Altered serotonin physiology in human breast cancers favors paradoxical growth and cell survival
1 Department of Molecular and Cellular Physiology, University of Cincinnati, 231 Albert Sabin Way, Cincinnati, OH, 45267-0576, USA
2 Systems Biology and Physiology Program, University of Cincinnati, 231 Albert Sabin Way, Cincinnati, OH, 45267-0576, USA
3 James L. Winkle College of Pharmacy, University of Cincinnati, 3225 Eden Ave, Cincinnati, OH, 45267-0004, USA
4 Current address: Tufts Center for Regenerative and Developmental Biology and Biology Department, Tufts University, 200 Boston Ave, Medford, MA, 02155, USA
Breast Cancer Research 2009, 11:R81 doi:10.1186/bcr2448Published: 10 November 2009
The breast microenvironment can either retard or accelerate the events associated with progression of latent cancers. However, the actions of local physiological mediators in the context of breast cancers are poorly understood. Serotonin (5-HT) is a critical local regulator of epithelial homeostasis in the breast and other organs. Herein, we report complex alterations in the intrinsic mammary gland serotonin system of human breast cancers.
Serotonin biosynthetic capacity was analyzed in human breast tumor tissue microarrays using immunohistochemistry for tryptophan hydroxylase 1 (TPH1). Serotonin receptors (5-HT1-7) were analyzed in human breast tumors using the Oncomine database. Serotonin receptor expression, signal transduction, and 5-HT effects on breast cancer cell phenotype were compared in non-transformed and transformed human breast cells.

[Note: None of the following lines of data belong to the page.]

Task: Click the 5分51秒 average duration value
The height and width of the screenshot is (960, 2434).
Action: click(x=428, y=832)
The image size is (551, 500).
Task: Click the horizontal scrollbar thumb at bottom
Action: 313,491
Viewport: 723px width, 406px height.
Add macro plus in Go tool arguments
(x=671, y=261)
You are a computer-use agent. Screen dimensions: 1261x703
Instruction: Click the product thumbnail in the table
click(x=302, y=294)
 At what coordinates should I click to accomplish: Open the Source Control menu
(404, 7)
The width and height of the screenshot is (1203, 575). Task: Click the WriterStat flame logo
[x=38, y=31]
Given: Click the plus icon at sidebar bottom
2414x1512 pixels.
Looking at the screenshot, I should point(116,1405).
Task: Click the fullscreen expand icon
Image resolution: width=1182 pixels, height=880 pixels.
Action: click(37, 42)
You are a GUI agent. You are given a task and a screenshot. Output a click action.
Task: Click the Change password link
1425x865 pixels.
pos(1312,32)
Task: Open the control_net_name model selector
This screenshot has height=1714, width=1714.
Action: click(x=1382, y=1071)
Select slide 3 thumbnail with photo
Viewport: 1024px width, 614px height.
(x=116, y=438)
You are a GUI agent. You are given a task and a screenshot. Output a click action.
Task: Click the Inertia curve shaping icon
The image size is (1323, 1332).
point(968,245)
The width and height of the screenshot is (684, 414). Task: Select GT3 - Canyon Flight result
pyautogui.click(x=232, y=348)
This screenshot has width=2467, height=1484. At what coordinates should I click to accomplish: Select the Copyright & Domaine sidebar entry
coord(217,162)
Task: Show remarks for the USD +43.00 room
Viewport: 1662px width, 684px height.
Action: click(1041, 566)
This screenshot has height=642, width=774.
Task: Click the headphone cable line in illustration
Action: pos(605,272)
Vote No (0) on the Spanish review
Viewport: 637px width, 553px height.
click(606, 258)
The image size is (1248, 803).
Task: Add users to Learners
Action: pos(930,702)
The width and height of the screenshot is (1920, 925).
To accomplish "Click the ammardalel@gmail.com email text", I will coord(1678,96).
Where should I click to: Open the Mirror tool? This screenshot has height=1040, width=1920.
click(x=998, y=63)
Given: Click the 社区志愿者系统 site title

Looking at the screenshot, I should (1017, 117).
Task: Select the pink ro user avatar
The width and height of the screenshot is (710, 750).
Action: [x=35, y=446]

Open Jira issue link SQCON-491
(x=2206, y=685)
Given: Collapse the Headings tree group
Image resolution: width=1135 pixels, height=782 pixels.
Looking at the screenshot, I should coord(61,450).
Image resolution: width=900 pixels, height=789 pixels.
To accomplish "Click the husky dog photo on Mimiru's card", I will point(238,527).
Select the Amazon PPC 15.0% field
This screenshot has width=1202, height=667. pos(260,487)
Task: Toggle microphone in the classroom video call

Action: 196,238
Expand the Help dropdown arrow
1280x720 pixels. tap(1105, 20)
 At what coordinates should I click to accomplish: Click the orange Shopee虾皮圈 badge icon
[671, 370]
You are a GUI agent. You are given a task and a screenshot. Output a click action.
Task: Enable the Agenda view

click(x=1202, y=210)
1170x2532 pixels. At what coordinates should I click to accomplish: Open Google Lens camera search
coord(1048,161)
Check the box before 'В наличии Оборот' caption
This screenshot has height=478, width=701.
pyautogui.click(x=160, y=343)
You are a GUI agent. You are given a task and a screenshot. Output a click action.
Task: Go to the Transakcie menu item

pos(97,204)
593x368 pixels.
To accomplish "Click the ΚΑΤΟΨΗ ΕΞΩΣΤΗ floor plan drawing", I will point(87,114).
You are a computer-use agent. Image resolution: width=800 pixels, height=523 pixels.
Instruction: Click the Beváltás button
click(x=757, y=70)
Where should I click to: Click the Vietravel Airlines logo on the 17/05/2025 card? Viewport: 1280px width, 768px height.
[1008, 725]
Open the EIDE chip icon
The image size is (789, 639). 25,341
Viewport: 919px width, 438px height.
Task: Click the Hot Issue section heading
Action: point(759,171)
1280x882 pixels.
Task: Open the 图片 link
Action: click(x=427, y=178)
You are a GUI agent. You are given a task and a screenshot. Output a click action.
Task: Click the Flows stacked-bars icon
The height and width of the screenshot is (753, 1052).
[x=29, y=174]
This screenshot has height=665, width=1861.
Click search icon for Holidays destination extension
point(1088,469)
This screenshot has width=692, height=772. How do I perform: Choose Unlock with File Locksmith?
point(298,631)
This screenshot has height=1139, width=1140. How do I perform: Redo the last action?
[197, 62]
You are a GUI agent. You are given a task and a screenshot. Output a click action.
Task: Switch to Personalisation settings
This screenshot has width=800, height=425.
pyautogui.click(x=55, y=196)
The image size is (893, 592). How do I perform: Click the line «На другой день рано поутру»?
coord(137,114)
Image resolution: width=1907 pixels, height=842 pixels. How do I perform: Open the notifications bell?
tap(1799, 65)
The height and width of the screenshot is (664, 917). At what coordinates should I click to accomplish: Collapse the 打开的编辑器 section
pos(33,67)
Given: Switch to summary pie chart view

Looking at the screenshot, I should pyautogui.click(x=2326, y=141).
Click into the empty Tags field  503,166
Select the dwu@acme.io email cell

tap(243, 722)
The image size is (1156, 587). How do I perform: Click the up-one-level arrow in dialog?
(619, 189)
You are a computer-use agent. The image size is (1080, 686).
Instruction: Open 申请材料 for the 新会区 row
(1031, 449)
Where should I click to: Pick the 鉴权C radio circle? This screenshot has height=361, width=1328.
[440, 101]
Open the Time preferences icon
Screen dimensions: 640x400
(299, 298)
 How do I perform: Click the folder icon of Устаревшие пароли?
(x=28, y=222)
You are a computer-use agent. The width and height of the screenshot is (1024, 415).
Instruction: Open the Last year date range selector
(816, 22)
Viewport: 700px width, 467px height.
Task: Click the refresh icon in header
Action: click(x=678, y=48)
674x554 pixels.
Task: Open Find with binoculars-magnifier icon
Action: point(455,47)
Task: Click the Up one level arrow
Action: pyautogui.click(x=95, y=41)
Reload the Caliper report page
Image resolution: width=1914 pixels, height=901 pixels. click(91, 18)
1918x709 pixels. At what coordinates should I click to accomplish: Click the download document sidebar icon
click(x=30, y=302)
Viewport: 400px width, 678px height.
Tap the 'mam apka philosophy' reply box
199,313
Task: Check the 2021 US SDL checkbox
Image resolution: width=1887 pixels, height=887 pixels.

In the context of the normal mammary gland, 5-HT acts as a physiological regulator of lactation and involution, in part by favoring growth arrest and cell death. This tightly regulated 5-HT system is subverted in multiple ways in human breast cancers. Specifically, TPH1 expression undergoes a non-linear change during progression, with increased expression during malignant progression. Correspondingly, the tightly regulated pattern of 5-HT receptors becomes dysregulated in human breast cancer cells, resulting in both ectopic expression of some isoforms and suppression of others. The receptor expression change is accompanied by altered downstream signaling of 5-HT receptors in human breast cancer cells, resulting in resistance to 5-HT-induced apoptosis, and stimulated proliferation.
Our data constitutes the first report of direct involvement of 5-HT in human breast cancer. Increased 5-HT biosynthetic capacity accompanied by multiple changes in 5-HT receptor expression and signaling favor malignant progression of human breast cancer cells (for example, stimulated proliferation, inappropriate cell survival). This occurs through uncoupling of serotonin from the homeostatic regulatory mechanisms of the normal mammary epithelium. The findings open a new avenue for identification of diagnostic and prognostic markers, and valuable new therapeutic targets for managing breast cancer.